Williamsburg was something completely different than it is now. There were DIY art gallery spaces and way more venues. Just that alone has changed. Monster Island is no longer. I think with 285 Kent, that's when I started to feel a little bit old—like 285 Kent and the DIIV crowd. Not that that’s a bad thing, but I just remember being at those shows and feeling old—and I think DIIV are actually older than me. That’s when I started to be like, “Ok, this has changed.”
It was a really awesome time when I first moved here. All those bands like Matt & Kim and Japanther [were coming up]. It was just a super cool place where DIY was really a thing, and that was amazing. I feel really lucky to have caught the last leg of that. It’s just that all the bands that I know and have been a part of have all started out on a very small platform and then have gone on to grow. Like, I remember when friends’ bands were first playing Music Hall of Williamsburg, and I was like, “Oh my god, I can’t believe I know someone playing there!” I moved along with the times, and the times have brought different things. And now I know there are new young people who are just moving to New York and are in touch with some DIY thing I don’t even know about.
Were you aware of the DIY scene that was happening in New York when you first got here, or did you just happen to fall into it?
I kinda knew it was happening, but not really, just because there were bands I wouldn’t have known about in Kansas City. I remember going to one of those Todd P Roosevelt Island shows. It’s such a funny day to think about: it was my third day in New York, I had no idea where I was, but I was like, “This is amazing.” Woods played—there’s a picture of me sitting there watching them, and I remember thinking, “This band is cool.” This girl came up and she was like, “I’m in this band we just started. It’s called Matt & Kim.” I met Todd that day too. I knew this was all something super special.
When Woods was starting to gain wider attention around Songs of Shame and you guys were playing with a lot of friends’ bands like Real Estate, did you consider yourself part of a scene?
Oh, 100 percent, for sure. It was super cool to be a part of that, or to have been a part of that. When it was happening, I remember constantly thinking how I grew up idolizing the K Records scene and late-70s punk in L.A. and New York, and I [couldn’t believe] that I was part of a scene. I thought it was cool that we were all such good friends, but the bands were all different. We’d all go on tour and people just couldn’t believe that we lived in Brooklyn—like, the coolest place.

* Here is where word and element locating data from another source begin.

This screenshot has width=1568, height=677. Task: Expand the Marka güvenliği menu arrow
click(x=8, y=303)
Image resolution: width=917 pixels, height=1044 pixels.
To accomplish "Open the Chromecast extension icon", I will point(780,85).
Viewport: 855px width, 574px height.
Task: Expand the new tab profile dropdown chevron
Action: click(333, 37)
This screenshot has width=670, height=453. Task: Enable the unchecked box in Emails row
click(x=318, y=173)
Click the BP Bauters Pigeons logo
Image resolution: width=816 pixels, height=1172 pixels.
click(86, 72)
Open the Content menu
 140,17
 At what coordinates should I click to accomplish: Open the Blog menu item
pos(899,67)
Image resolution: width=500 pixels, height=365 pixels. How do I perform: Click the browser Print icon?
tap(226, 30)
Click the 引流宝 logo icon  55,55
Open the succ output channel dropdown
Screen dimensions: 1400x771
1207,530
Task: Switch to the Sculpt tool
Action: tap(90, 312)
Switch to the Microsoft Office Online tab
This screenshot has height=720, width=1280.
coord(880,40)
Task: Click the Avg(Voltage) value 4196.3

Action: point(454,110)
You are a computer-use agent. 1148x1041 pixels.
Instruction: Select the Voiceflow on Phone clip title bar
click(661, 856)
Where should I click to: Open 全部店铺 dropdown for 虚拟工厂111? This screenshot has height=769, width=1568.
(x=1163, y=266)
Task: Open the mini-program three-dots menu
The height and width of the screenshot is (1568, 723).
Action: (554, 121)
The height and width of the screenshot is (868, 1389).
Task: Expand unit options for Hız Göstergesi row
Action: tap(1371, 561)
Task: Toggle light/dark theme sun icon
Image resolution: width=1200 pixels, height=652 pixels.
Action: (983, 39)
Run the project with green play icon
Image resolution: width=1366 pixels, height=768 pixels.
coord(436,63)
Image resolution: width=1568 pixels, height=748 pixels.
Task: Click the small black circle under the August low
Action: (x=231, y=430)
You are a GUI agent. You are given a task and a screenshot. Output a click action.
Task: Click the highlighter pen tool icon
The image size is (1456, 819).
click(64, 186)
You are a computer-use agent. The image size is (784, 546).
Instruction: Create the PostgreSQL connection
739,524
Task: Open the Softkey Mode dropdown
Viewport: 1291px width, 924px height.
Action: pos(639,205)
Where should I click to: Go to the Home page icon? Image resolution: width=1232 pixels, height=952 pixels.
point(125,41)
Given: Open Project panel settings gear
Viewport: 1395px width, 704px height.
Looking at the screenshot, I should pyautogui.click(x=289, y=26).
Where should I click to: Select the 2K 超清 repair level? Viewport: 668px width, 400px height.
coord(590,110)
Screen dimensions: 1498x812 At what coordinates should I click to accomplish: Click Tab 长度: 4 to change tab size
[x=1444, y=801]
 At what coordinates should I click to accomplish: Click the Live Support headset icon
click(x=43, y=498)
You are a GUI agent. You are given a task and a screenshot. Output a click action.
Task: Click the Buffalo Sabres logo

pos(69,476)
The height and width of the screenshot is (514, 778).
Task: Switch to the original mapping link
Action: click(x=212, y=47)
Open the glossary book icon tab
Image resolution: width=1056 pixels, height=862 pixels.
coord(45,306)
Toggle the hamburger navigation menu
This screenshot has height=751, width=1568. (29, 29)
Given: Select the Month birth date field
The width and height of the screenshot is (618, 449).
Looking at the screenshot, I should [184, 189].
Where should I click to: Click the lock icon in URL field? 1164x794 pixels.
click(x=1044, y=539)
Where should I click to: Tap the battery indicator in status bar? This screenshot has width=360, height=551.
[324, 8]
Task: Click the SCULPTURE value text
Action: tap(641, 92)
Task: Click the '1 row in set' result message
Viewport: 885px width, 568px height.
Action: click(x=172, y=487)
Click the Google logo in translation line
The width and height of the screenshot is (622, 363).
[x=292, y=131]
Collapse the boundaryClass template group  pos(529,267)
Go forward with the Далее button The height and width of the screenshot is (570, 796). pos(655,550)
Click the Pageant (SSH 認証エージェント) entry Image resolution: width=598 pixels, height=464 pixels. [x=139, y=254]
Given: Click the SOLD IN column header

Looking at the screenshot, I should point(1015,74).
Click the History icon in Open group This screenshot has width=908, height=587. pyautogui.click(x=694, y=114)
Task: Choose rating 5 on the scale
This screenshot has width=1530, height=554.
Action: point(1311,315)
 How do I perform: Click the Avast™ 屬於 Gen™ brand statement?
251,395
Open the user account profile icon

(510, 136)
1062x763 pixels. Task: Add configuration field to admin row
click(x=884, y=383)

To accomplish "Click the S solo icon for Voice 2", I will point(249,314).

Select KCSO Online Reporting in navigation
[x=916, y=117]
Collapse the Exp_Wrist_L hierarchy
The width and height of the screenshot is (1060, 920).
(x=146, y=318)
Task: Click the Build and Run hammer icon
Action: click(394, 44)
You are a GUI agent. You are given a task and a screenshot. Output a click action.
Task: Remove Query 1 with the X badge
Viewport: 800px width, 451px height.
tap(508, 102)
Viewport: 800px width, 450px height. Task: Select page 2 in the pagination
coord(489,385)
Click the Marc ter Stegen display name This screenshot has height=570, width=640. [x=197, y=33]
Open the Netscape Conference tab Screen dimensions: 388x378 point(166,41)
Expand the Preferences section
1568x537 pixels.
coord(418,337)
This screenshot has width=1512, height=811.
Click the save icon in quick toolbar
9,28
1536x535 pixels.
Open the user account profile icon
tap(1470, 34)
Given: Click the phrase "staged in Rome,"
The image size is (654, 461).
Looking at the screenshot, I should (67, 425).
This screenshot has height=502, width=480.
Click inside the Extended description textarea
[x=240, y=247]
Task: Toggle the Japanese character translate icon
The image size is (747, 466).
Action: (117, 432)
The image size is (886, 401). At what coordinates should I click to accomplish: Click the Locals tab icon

Even with [frontman] Jeremy being upstate, Woods still tends to be referred to as a Brooklyn band, and The Babies always get the Brooklyn label. If it stays that way, even with you on the West Coast, will that bother you?
That’s totally fine. I like being in New York City bands. I hope people don’t call my solo thing “L.A. songwriter Kevin Morby…” I don’t want to be that. L.A. to me is a weird middle ground. I’m not obsessed with it; I don’t love it. But I like it a lot. It’s like moving back to the suburbs, but not in your lame town. I can have a house and the weather’s nice. I can go on hikes and go to the ocean. It’s like what you wanted your childhood to be.
What’s funny is, coming from the Midwest, when you tell people you’re moving to New York, they think you’re selling your soul or something. But in New York, the only place people get mad at if you move to is L.A. People are like, “Oh, you’re giving up!” But people have the misconception that I’m moving to L.A. and am doing cocaine in a dollar sign-shaped hot tub. But I’m just hanging with good people. New York is my favorite city in the world. We’re in a relationship, and we just need a little break.